Há possibilidade de participação do Brasil nesses encontros?
O número de sistemas de ensino que temos muda dependendo das eleições. Quando há eleições, o controle político muda, e há pessoas que estão dentro e querem sair, e pessoas que estão fora querem entrar. Temos sete sistemas, neste momento. Uma das razões pelas quais estou no Brasil é para me reunir com gestores de dois Estados, incluindo o Rio Grande do Sul, para explorar se querem fazer parte do grupo que se reúne em torno desses valores compartilhados. Podemos incluir agentes públicos estaduais, não só nacionais. No Canadá, temos 10 províncias. Toda a educação é decidida por elas; não há uma política nacional de educação. Temos muitos partidos políticos no nosso grupo, mas o que une as pessoas não são os partidos, e sim os valores, a crença em uma educação pública forte.
Qual o futuro da educação com a presença cada vez maior da inteligência artificial no ambiente escolar?

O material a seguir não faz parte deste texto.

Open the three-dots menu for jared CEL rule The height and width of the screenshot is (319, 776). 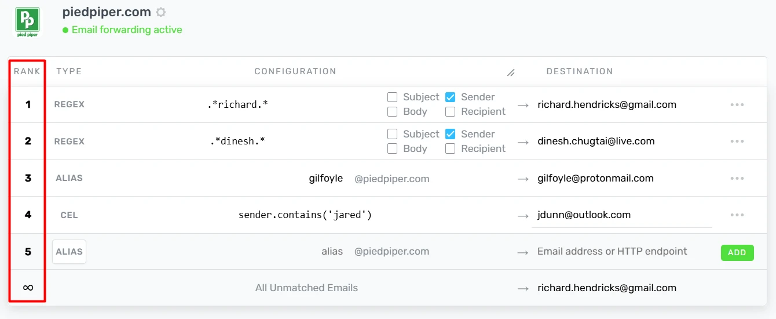(x=737, y=215)
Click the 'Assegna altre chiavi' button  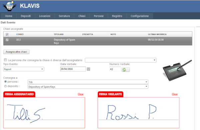16,52
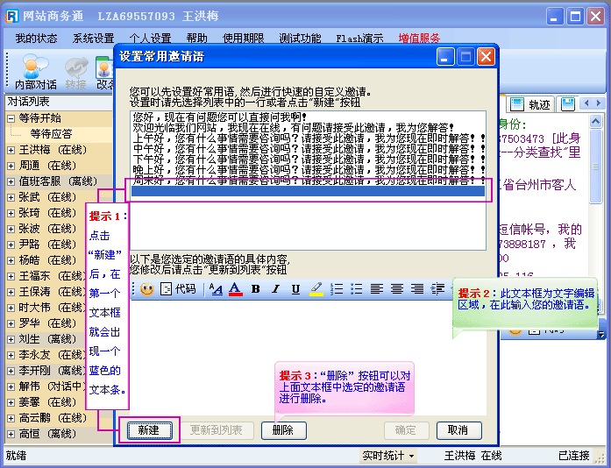The width and height of the screenshot is (611, 468).
Task: Select the highlighted blue row in list
Action: tap(307, 191)

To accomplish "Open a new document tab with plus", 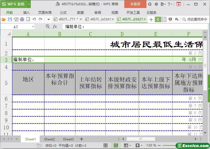I will pos(151,19).
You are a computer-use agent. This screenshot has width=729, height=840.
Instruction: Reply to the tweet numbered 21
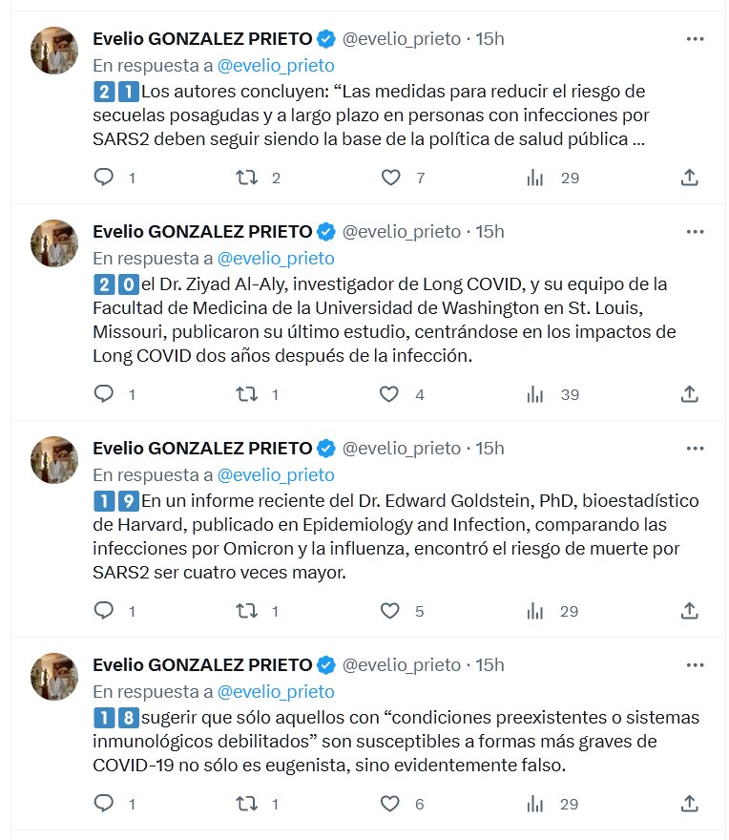pyautogui.click(x=105, y=178)
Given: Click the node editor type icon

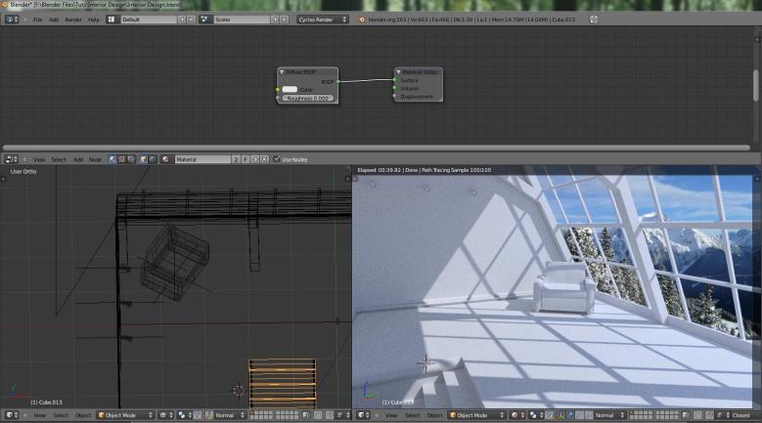Looking at the screenshot, I should pyautogui.click(x=11, y=159).
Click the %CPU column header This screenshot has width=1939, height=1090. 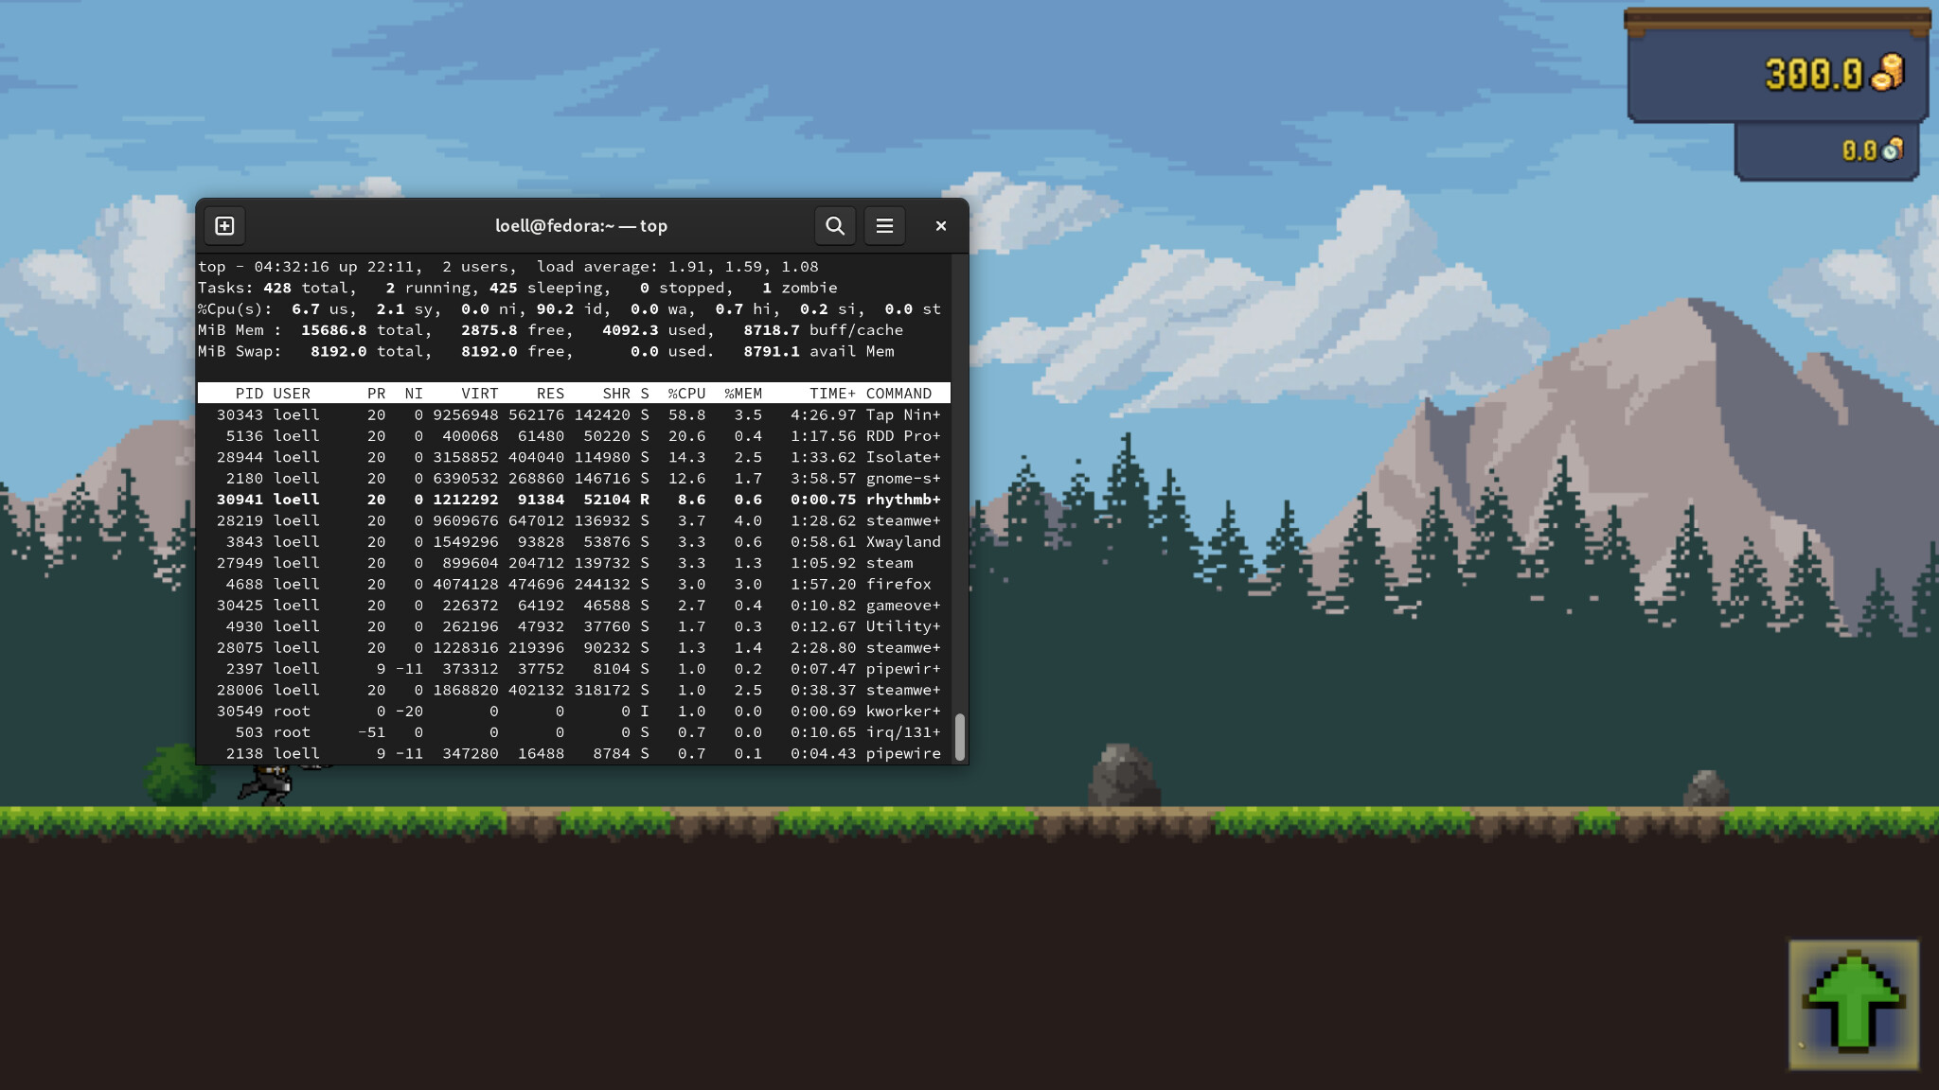coord(685,394)
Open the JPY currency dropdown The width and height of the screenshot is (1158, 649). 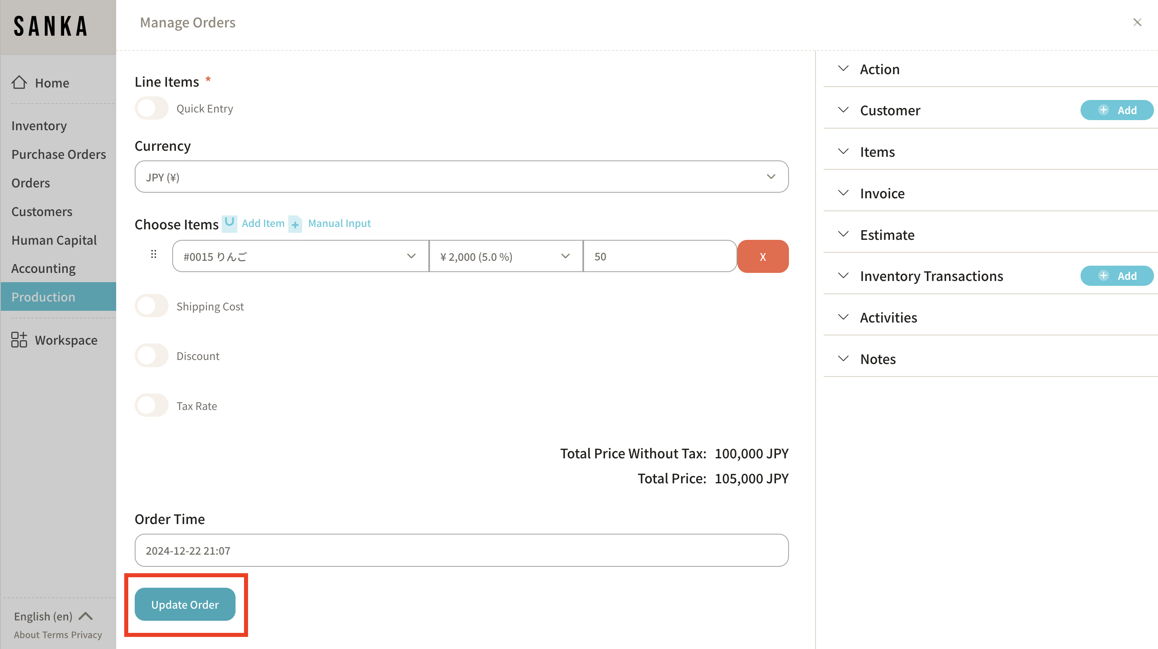(x=461, y=177)
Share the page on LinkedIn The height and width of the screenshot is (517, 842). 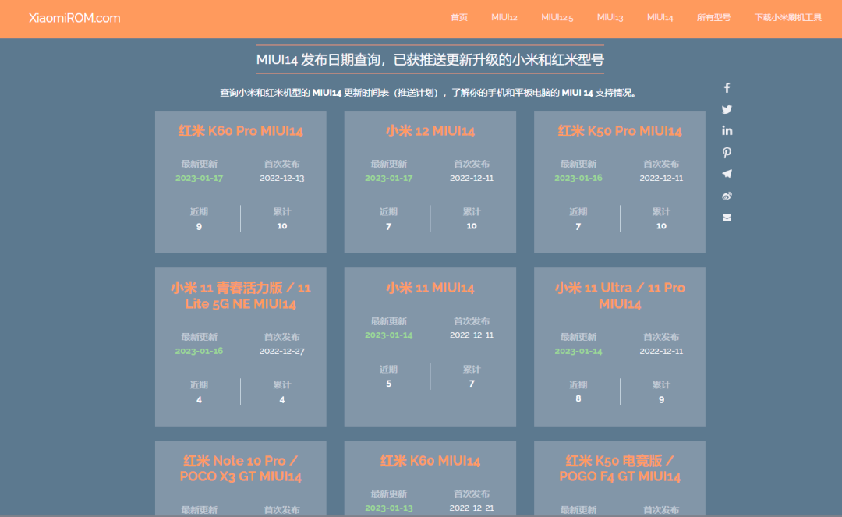pos(727,130)
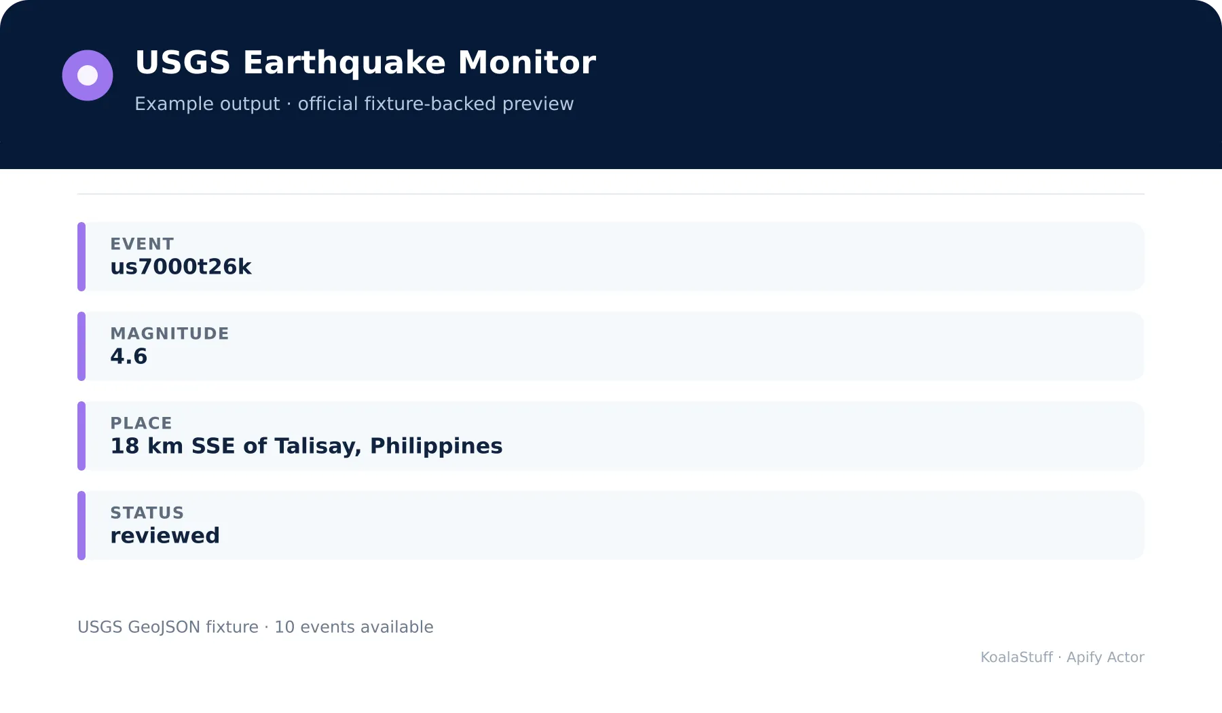
Task: Click USGS GeoJSON fixture footer text
Action: (255, 627)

Meu filho, Stuart, é professor de Direito em Hong Kong e escreveu um artigo muito bom sobre IA e exames jurídicos. Ele usou IA para fazer diversos exames de Direito, e o que descobriu foi que, quando as questões são gerais e o exame é padronizado, a IA se sai muito bem. Porém, quando as questões são específicas, baseadas em problemas e locais, como a lei de Hong Kong, a IA tem um desempenho péssimo. Temos de – como acontece com todas as mudanças – descobrir onde estão as oportunidades e onde estão os riscos. As oportunidades são consideráveis. Meu colega cofundador da ARC tem uma empresa de tecnologia educacional que está desenvolvendo estruturas para que os professores usem a IA para planejar aulas simples, como ensinar equações quadráticas, por exemplo. A IA não pode ajudar a fazer um estudo da qualidade da água do rio local e de como ela muda ao longo do tempo, mas, se puder ajudar com o planejamento, especialmente em países onde os professores têm menos tempo, haverá mais tempo para investir em coisas mais complexas. A questão não é sobre se a IA deve substituir os professores, mas sobre qual a melhor forma de a IA apoiar o planejamento dos professores.